The Dow Jones industrial average on Tuesday rose to its highest level ever, erasing losses from the financial crisis after a four-year rally fueled by the fastest profit growth since the 1990s and monetary stimulus from the Federal Reserve.
The 116-year-old Dow jumped 0.7% to 14,226.2 at 9:40 a.m. EST, climbing above the 14,164.53 record closing level it reached before the global financial crisis. It also eclipsed its previous intraday high of 14,198.1 from Oct. 11, 2007. The gauge plunged 34% in 2008 for the worst performance in 77 years as the housing bubble burst and the U.S. financial system required a government bailout.
Almost $10 trillion has been restored to U.S. equities as retailers, banks and manufacturers led the recovery from the worst bear market since the 1930s. It took the Dow less than 65 months to rise above its previous high set on Oct. 9, 2007, more than a year faster than the recovery from the Internet bubble.

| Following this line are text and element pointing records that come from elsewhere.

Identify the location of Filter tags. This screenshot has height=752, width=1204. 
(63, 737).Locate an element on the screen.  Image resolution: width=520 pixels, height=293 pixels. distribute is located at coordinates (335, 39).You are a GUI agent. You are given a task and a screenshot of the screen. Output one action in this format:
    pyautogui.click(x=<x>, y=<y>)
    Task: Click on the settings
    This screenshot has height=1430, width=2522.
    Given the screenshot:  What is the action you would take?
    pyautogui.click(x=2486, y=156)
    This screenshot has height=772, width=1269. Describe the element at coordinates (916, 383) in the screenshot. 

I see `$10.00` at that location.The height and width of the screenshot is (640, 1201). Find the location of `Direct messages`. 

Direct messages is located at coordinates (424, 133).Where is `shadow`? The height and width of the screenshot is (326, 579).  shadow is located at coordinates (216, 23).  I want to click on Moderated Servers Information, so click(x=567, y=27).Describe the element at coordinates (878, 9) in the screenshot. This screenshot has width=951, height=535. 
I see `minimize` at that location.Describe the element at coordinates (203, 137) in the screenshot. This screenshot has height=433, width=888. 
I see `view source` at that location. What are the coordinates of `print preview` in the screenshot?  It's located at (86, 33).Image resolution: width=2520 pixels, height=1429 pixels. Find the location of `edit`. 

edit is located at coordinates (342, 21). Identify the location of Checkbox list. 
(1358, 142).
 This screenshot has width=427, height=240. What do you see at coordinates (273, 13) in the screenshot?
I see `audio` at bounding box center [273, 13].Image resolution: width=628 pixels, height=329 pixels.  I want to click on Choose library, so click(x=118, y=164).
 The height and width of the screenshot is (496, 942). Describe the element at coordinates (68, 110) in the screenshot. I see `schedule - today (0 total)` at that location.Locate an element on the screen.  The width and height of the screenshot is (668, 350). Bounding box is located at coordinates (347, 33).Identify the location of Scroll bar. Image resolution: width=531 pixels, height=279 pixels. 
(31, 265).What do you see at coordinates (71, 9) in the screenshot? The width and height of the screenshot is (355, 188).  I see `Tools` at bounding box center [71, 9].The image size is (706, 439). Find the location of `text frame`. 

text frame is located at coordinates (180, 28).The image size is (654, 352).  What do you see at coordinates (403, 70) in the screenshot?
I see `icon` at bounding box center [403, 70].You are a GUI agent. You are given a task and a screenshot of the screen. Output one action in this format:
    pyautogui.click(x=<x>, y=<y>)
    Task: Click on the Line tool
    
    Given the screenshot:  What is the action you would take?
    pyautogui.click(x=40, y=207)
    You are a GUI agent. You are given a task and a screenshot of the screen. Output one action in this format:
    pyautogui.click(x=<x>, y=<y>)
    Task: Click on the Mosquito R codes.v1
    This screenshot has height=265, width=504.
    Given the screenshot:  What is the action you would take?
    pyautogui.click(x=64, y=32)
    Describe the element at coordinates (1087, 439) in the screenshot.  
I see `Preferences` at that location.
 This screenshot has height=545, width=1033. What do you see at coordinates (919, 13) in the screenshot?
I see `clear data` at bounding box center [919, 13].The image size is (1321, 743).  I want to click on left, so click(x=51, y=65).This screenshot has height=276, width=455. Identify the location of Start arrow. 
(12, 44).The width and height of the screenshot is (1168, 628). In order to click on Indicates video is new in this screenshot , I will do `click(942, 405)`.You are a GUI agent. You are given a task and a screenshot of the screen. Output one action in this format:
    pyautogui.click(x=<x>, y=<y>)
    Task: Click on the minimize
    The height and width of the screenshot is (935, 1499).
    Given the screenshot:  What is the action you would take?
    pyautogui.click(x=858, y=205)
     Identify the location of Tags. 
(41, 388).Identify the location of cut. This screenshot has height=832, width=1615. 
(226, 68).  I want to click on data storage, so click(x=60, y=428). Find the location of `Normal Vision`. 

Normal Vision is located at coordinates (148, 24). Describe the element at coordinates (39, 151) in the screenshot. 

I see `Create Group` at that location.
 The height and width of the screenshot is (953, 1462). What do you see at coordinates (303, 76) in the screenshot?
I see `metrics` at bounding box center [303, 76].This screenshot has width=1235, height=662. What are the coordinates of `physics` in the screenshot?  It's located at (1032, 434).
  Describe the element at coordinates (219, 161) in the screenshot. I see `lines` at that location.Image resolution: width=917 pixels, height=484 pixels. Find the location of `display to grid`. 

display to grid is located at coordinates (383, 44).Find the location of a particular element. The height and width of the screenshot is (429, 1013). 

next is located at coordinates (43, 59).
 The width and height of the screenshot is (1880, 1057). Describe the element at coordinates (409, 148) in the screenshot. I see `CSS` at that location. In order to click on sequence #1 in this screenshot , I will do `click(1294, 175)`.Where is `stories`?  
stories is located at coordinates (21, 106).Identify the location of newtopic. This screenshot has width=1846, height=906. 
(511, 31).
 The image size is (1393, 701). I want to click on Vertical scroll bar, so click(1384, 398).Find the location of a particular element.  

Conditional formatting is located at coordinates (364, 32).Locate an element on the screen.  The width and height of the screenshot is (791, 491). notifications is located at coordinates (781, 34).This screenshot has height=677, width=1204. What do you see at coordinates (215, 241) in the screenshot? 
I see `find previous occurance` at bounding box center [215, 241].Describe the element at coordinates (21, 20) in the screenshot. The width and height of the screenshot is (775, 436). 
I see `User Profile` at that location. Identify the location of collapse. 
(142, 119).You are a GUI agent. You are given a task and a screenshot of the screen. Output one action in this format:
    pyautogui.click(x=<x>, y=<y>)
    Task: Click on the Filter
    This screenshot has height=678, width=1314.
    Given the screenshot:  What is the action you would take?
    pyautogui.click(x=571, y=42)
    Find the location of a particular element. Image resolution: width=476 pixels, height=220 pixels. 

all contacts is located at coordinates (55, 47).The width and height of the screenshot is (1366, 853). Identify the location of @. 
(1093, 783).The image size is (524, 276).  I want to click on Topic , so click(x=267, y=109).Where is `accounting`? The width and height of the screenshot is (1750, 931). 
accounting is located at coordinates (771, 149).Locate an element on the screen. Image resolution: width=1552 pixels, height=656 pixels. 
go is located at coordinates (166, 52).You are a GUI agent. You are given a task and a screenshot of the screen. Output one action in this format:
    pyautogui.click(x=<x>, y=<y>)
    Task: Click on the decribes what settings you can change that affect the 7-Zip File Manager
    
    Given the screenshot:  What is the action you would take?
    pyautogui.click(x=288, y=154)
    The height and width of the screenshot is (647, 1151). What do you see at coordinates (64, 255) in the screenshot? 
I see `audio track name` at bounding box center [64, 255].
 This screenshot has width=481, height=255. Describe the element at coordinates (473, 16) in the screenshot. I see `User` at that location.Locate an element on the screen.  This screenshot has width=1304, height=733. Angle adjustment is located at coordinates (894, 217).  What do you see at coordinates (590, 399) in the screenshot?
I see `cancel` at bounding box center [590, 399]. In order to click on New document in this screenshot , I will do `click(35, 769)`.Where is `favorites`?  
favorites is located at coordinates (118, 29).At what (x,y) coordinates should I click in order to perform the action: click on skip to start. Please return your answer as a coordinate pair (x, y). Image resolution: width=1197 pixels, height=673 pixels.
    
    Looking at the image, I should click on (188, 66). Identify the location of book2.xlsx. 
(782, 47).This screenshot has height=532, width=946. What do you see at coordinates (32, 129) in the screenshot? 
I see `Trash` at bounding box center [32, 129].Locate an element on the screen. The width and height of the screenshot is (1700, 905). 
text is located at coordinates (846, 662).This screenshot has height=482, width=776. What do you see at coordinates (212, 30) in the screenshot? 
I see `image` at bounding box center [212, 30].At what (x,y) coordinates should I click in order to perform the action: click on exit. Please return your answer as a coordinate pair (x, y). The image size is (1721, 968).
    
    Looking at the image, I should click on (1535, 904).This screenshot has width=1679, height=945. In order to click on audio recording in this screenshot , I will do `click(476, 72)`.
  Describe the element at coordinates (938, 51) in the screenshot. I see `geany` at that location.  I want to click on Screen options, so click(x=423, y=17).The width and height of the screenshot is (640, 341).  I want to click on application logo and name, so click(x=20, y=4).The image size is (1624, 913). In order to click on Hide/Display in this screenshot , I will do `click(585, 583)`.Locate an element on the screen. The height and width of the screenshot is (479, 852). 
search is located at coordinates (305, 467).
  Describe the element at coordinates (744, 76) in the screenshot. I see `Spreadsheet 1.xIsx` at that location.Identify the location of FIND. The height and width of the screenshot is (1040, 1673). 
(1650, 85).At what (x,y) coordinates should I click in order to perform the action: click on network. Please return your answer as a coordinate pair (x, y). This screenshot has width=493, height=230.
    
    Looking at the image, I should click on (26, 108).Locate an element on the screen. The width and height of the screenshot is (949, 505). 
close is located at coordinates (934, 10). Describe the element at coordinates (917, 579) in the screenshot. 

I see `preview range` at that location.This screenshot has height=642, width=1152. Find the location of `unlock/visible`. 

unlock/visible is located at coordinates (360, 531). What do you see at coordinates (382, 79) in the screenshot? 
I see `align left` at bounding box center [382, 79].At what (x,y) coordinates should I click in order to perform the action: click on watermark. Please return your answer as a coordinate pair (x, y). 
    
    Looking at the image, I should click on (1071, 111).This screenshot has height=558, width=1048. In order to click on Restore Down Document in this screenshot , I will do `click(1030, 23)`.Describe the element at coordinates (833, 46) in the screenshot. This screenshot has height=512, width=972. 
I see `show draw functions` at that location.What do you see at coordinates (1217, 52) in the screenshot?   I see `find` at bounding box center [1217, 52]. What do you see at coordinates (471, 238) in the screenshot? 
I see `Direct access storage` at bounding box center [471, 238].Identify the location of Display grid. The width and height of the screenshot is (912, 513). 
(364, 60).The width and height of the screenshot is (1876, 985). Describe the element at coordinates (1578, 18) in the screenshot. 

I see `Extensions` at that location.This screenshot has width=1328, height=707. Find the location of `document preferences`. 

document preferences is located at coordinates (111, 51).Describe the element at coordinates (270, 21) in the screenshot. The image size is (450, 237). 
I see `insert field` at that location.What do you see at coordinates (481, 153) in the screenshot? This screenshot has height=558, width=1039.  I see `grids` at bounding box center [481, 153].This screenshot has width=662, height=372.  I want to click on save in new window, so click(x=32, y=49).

While the Dow has more than doubled in the four years since its bear-market low, its valuation remains 20% less than the price-earnings ratio at the previous peak and 15% below its 20-year average. Bulls say that's a signal stocks have room to keep rallying, while to bears it shows a lack of confidence in earnings growth and concern over the Fed's ability to continue spurring the economy.
“In many ways, the valuations on this market look more attractive because the profit margins that we've seen are outstanding,” said Hayes Miller, who helps oversee about $48 billion as the Boston-based head of asset allocation in North America at Baring Asset Management. “Companies have found ways to cut costs and raise productivity levels,” he said. “It's an argument to the idea that what happened in 2008 won't occur in 2013. Equities are now fair-valued vs. expensive, which they were in 2007.”